- Release poster
- Directed by: Rakesh
- Starring: Sheethal Shetty; Aaru Gowda; Krishna Adiga;
- Cinematography: Yogi
- Edited by: Vijay M Kumar
- Music by: Kaushik Harsha
- Release date: 7 September 2018;
- Country: India
- Language: Kannada

= Pathibeku.com =

Pathibeku.com is a 2018 Indian Kannada-language drama film directed by Rakesh and produced by Rakesh, Srinivas and Manjunath. It stars Sheethal Shetty, Aaru Gowda, Krishna Adiga, Harini and Rockline Sudhakar. It was released theatrically on 7 September 2018.

==Cast==
- Sheethal Shetty
- Arun Gowda
- Krishna Adiga
- Harini
- Rockline Sudhakar

==Reception==
Vivek MV of Deccan Herald wrote "Thankfully, director Rakesh empathises with the urgent need of the audience to walk out of the theatre and ends the film in a hurry.
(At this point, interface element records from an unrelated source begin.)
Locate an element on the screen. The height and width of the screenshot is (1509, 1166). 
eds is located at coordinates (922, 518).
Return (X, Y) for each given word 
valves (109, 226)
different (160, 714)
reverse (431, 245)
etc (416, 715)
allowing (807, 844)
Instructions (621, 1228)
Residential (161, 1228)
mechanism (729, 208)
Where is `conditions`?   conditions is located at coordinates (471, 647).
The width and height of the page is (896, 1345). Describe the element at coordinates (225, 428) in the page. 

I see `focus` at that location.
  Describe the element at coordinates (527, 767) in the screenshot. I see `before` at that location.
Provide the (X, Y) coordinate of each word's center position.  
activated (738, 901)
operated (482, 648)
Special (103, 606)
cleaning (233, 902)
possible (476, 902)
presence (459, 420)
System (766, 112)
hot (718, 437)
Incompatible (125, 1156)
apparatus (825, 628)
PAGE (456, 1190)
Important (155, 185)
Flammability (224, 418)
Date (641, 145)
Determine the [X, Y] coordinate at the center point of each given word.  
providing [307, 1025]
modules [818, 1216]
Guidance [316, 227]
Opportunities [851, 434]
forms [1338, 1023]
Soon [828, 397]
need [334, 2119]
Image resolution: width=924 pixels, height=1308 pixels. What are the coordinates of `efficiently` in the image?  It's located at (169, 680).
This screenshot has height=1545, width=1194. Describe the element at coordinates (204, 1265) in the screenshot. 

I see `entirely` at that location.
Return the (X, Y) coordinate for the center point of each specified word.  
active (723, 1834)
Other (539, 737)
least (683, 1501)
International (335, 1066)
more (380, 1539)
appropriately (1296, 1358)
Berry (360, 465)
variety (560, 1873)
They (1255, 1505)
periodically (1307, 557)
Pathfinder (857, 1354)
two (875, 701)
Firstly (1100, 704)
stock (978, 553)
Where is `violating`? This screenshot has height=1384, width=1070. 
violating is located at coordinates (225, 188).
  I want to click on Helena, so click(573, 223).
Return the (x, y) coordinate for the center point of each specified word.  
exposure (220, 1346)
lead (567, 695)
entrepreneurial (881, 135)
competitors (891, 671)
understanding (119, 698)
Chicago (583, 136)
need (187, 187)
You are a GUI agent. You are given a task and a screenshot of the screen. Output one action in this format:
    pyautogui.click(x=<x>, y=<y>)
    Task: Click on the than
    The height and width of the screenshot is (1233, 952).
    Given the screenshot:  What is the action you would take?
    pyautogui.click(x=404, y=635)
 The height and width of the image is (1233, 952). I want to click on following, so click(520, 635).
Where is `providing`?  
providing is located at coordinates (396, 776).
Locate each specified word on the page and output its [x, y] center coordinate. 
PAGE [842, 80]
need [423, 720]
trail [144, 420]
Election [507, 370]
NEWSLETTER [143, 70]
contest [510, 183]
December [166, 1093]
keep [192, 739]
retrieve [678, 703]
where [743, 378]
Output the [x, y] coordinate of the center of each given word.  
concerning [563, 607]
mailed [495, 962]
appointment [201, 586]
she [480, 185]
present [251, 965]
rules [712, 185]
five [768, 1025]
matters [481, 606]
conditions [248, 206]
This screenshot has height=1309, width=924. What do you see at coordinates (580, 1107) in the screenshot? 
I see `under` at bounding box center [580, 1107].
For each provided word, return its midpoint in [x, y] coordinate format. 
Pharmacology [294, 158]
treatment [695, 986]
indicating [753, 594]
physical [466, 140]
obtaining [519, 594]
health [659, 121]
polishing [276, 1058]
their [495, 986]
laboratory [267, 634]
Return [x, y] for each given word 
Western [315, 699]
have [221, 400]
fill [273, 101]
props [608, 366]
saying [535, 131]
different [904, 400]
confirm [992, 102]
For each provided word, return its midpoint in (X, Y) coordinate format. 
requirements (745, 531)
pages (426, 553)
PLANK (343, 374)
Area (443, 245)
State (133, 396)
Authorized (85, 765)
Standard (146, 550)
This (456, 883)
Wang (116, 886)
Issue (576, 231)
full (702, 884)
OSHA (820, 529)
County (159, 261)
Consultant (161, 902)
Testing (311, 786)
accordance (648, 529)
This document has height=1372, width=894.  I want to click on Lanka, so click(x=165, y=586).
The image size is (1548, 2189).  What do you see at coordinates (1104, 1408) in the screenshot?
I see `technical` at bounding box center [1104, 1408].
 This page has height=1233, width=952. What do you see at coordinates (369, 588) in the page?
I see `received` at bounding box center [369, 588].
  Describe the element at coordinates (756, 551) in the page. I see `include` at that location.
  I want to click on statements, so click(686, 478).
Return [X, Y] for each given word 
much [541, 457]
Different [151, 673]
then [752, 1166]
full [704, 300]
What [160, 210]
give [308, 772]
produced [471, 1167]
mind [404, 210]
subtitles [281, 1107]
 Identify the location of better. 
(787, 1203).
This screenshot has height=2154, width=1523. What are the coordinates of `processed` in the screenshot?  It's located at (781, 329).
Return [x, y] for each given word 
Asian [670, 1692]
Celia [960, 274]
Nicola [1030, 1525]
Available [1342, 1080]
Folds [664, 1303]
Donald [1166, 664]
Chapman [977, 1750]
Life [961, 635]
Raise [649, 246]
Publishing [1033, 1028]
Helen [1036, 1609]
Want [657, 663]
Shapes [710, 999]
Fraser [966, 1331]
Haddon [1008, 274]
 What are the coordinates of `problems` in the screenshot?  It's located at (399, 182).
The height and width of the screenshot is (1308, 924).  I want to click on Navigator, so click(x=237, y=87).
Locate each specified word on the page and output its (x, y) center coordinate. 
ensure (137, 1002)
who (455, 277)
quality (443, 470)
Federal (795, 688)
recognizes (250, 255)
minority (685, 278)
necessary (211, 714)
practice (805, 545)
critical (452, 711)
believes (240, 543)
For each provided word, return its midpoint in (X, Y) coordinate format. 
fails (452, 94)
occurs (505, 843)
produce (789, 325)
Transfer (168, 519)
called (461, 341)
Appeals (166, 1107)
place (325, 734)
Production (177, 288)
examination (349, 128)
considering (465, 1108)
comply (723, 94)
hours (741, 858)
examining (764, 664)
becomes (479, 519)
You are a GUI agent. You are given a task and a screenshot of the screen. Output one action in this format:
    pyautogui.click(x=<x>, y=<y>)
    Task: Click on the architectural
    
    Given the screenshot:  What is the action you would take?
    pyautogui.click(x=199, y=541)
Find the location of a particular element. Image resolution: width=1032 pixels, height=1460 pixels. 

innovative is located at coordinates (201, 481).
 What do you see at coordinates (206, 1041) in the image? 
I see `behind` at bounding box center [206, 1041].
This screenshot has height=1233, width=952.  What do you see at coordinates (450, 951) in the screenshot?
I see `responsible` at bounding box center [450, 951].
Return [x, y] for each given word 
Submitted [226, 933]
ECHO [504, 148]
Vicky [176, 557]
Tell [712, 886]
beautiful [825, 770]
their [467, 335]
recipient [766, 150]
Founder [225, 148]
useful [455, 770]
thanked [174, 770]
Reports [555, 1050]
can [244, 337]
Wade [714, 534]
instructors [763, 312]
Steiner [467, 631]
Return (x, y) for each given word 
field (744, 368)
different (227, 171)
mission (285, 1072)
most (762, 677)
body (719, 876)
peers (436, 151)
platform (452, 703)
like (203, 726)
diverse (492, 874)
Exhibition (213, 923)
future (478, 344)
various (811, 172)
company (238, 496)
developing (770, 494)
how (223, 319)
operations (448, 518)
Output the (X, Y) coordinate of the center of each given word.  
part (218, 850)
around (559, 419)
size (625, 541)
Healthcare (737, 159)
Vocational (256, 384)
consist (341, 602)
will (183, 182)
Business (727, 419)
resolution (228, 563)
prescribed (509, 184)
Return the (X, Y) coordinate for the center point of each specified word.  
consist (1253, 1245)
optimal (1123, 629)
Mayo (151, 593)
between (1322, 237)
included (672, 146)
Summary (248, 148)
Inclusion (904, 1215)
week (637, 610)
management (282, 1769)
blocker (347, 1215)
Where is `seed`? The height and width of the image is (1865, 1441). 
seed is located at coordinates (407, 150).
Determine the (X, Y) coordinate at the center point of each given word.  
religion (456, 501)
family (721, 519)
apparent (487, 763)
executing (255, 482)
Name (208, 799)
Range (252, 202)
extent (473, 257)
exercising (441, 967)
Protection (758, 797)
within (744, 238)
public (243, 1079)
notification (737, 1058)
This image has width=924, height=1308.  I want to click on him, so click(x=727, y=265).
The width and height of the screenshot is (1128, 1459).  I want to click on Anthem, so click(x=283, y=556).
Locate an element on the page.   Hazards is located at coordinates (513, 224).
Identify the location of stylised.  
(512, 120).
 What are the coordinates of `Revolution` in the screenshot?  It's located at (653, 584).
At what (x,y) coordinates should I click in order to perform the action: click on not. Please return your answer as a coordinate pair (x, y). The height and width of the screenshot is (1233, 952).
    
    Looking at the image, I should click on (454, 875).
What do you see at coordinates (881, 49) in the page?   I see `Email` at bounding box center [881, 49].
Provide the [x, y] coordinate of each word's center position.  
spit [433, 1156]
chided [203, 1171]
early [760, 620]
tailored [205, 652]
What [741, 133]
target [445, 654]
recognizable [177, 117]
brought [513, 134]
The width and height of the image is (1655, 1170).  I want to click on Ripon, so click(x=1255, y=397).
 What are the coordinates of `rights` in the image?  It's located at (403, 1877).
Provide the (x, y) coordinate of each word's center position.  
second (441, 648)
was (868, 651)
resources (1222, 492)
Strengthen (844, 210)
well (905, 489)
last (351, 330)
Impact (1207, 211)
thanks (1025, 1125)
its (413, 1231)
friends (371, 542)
Sheetal's acting is the only saving grace here. Pathibeku.com is like a website that takes ages to load and eventuall". A. Sharadhaa from The New Indian Express says "Pathibeku.com is a cinematic experiment which fails to explore the nuances of match-making, and in turn results in an unfaithful trial". Sunayana Suresh from The Times of India wrote "Pathibeku.com is a sincere attempt at a female-oriented romcom with a series of comedy of errors. The film lags at times and might not be the most technically competent one, but it still has its heart in its place and can entertain if you are the sort who likes to see the woman at the helm of the affairs". A reviewer from Asianet News wrote "Interesting concept is the lifeblood of the film. Above all, this is a comedy movie. Its advantage is the timing and acting of the artists to take the audience by the hand".